E.l.f.’s $355 million acquisition of Naturium doesn’t change the fact that most influencer, actor and musician-fronted brands need to radically rethink their approach.
Kylie Jenner
Celebrity beauty brands need to radically rethink their approach to the beauty market. (Instagram/@kyliejenner)

Two brands — one founded by a celebrity and the other by an influencer — dominated beauty headlines in the lead-up to Labor Day weekend, for two very different reasons.

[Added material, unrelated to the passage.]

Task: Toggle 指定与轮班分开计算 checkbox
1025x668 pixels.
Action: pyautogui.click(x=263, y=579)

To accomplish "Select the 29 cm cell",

On Aug. 29, The Business of Beauty reported that E.l.f. Cosmetics paid over $350 million for Naturium, the skin care line founded by influencer Susan Yara and The Center, a beauty brand incubator. Two days later, Bloomberg reported that Kylie Jenner “has explored” buying back Coty’s majority stake in Kylie Cosmetics, a month after it was rumoured that big sister Kim Kardashian was planning to do the same with her skin care line, SKKN.

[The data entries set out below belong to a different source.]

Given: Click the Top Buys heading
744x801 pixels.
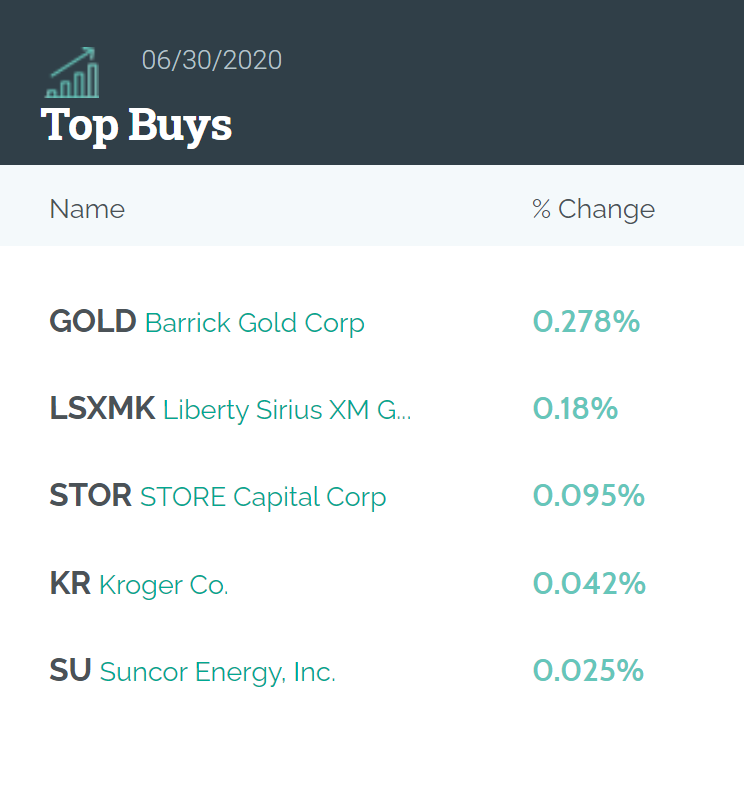Looking at the screenshot, I should pos(136,125).
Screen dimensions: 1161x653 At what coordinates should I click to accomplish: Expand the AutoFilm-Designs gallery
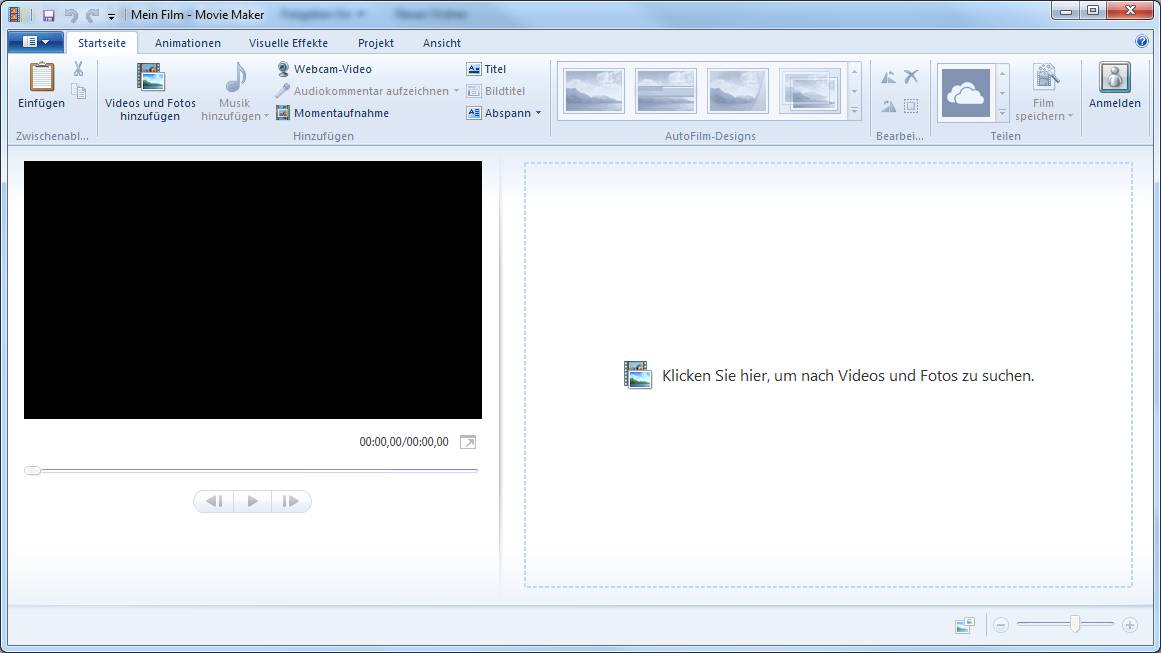point(854,111)
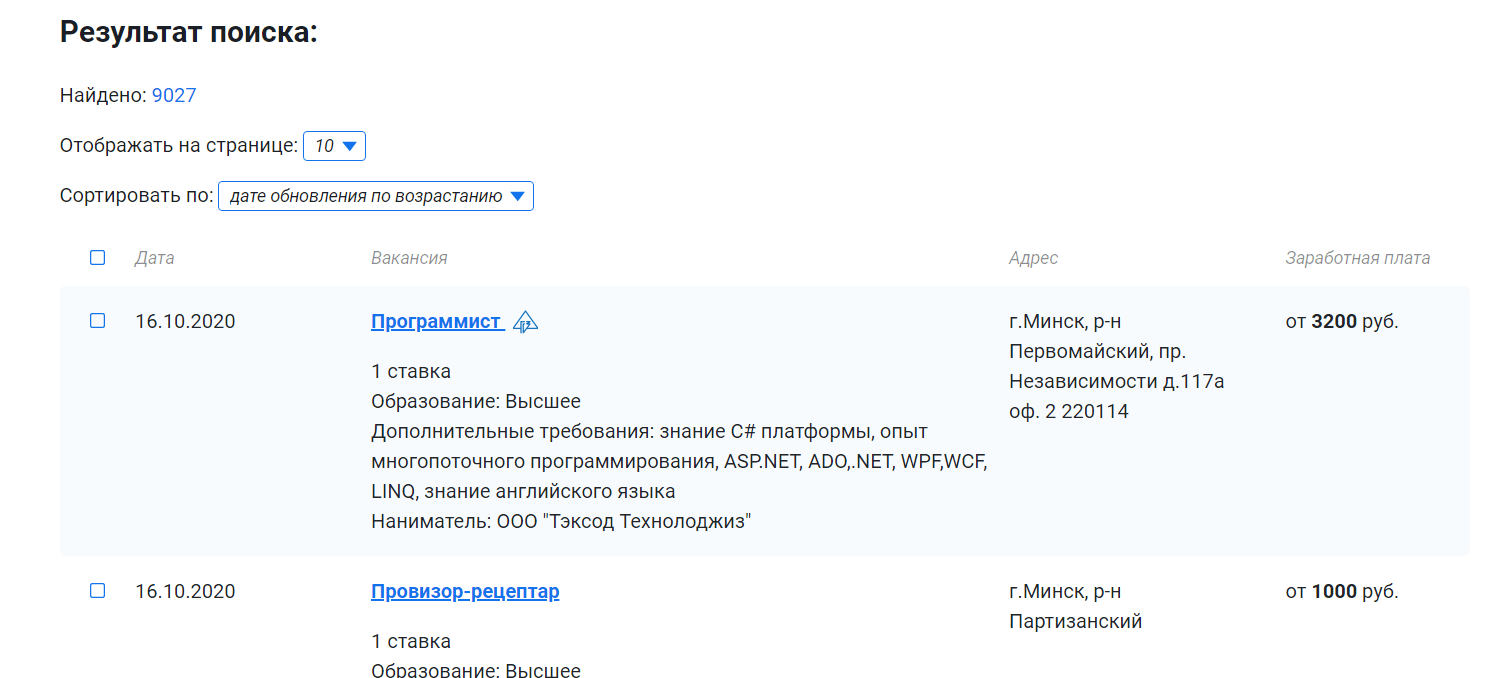This screenshot has width=1490, height=678.
Task: Click the arrow on the per-page dropdown
Action: point(349,146)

The E.l.f. deal, the red-hot budget cosmetics company’s biggest to date, injects some badly needed optimism into the influencer beauty space, where creators are struggling to retain consumers’ trust (and their money). Exhibit A for the category’s troubles could be Jenner’s line. Coty paid $600 million for a 51 percent stake in 2020, when fans stampeded into Ulta Beauty locations across the US for the latest lip kit. Since the acquisition, there hasn’t been nearly as much hype around the line. (Coty and Jenner did not respond to requests for comment.)

Besides Yara, we have yet to see a celebrity or influencer line secure a big exit. Can this broken beauty model be fixed?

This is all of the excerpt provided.